数字を聞いてしまうと、それまでSVとして経営陣と現場を行き来するなかで、少しずつ気づき始めていた会社の問題点がいくつも頭に浮かんできました。

経営陣がやりたいことが下まできちんと届きづらい状況でした。組織として風通しが良くない。私と同じ立場の人たちが、自分の意見を言えていない状況だったのです。

ミーティングに関しても、本当に数字の羅列でしかなく、問題点が頭のなかに入ってきません。「前年対比◯%、いくらの売上で、いくらで着地しました。原価率◯%、人件費率◯%、◯%の着地です。◯◯店が%落ちたので、改善したいと思います」とただ数字を読み上げるだけ。現場で何が起きているのか、問題点は何で、どうすれば改善できるのか。そういった実のある会議からは程遠かったのです。

厚木店をはじめとする3つの新店舗についても、赤字にもかかわらず、運営方法などの問題点に対する効果的な改善策が議論されていないと感じていました。

私には、このままだと本当に会社が終わってしまう未来が見えていました。

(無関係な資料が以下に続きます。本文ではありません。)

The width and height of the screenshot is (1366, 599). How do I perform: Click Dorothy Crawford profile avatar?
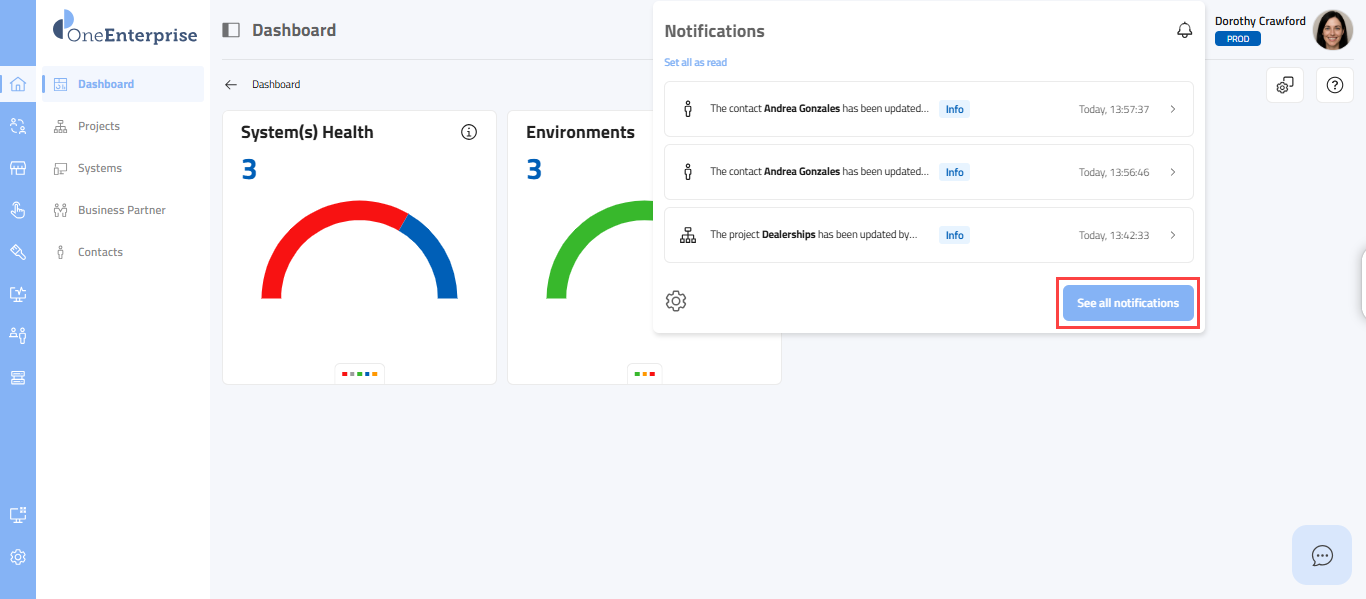1332,30
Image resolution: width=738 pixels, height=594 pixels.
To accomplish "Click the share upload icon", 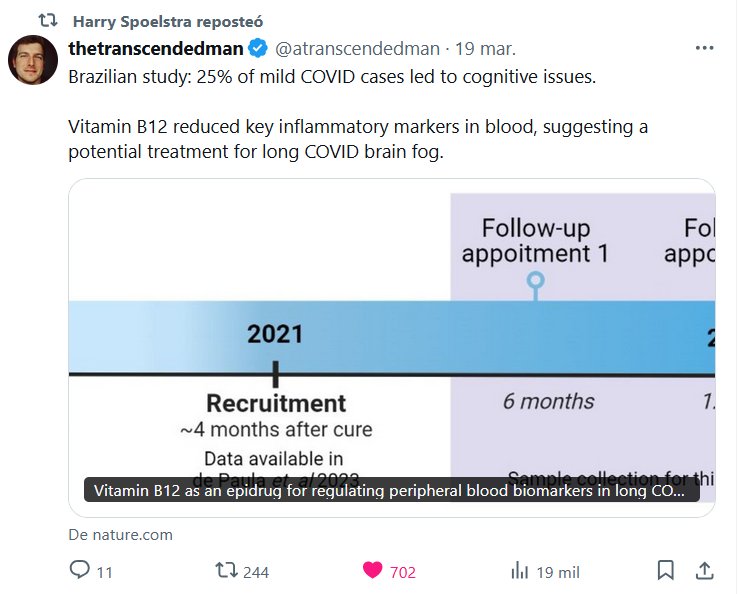I will click(704, 571).
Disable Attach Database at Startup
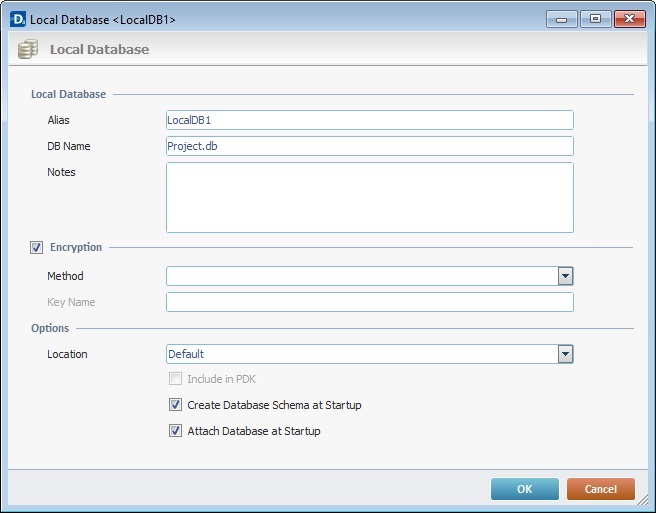Viewport: 656px width, 513px height. [x=175, y=431]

何かしなければと焦りました。数字を聞いてから数日後、三ツ境店から金沢八景店に移動する乗換で横浜駅に降り立った際に、そのまま駅構内から専務に電話をかけました。

昼下がりで、ショッピング客や学生さんたちで駅構内は賑わっていたのを覚えています。電話がつながり、「どうしましたか」との問いかけに、私は一言、こう言ったのです。

「私を、意見の言える立場にしてください」

改善策をしつこく提案

切羽詰まった様子で「私を、意見の言える立場にしてください」と言う私に、専務は落ち着いた声で「それって役員になるということですよね。それは無理ですね」とおっしゃいました。「何の数字も出していないのに、それは無理です」と。

その言葉を聞いて少し落ち着き「まあ、そうだろうな」と思いました。同時に、全社的にそこまで落ち込んでいる時に、私が1人で数字を出すことは不可能だとも思いました。

ビジネスにおける数字とはいろいろな積み重ねの結果で出てくるもの。一朝一夕で逆転できるものではありません。

でもそれ以上、言葉が出てこず、私は「わかりました」と電話を切りました。

私はその後も諦めませんでした。数回にわたり、専務にメールで改善策を送りました。

再建の道筋を考えて、苦手なエクセルで収支予測表を作成して提出しました。運営会社が変わってから人件費が伸びている問題点などを指摘し、自分なりの改善策を提案しました。

また、物流コストを抑えるためにドミナント戦略を検討すべきとも提案しました。ドムドムハンバーガーは国内に店舗が点在していて、物流コストがかかってしまっていたのです。例えば当時、九州には2店舗しかありませんでした。そこへの物流コストがプラス何十万とかかっていました。遠隔地のため宅配便で配達していたので、余分なコストがかかっていたのです。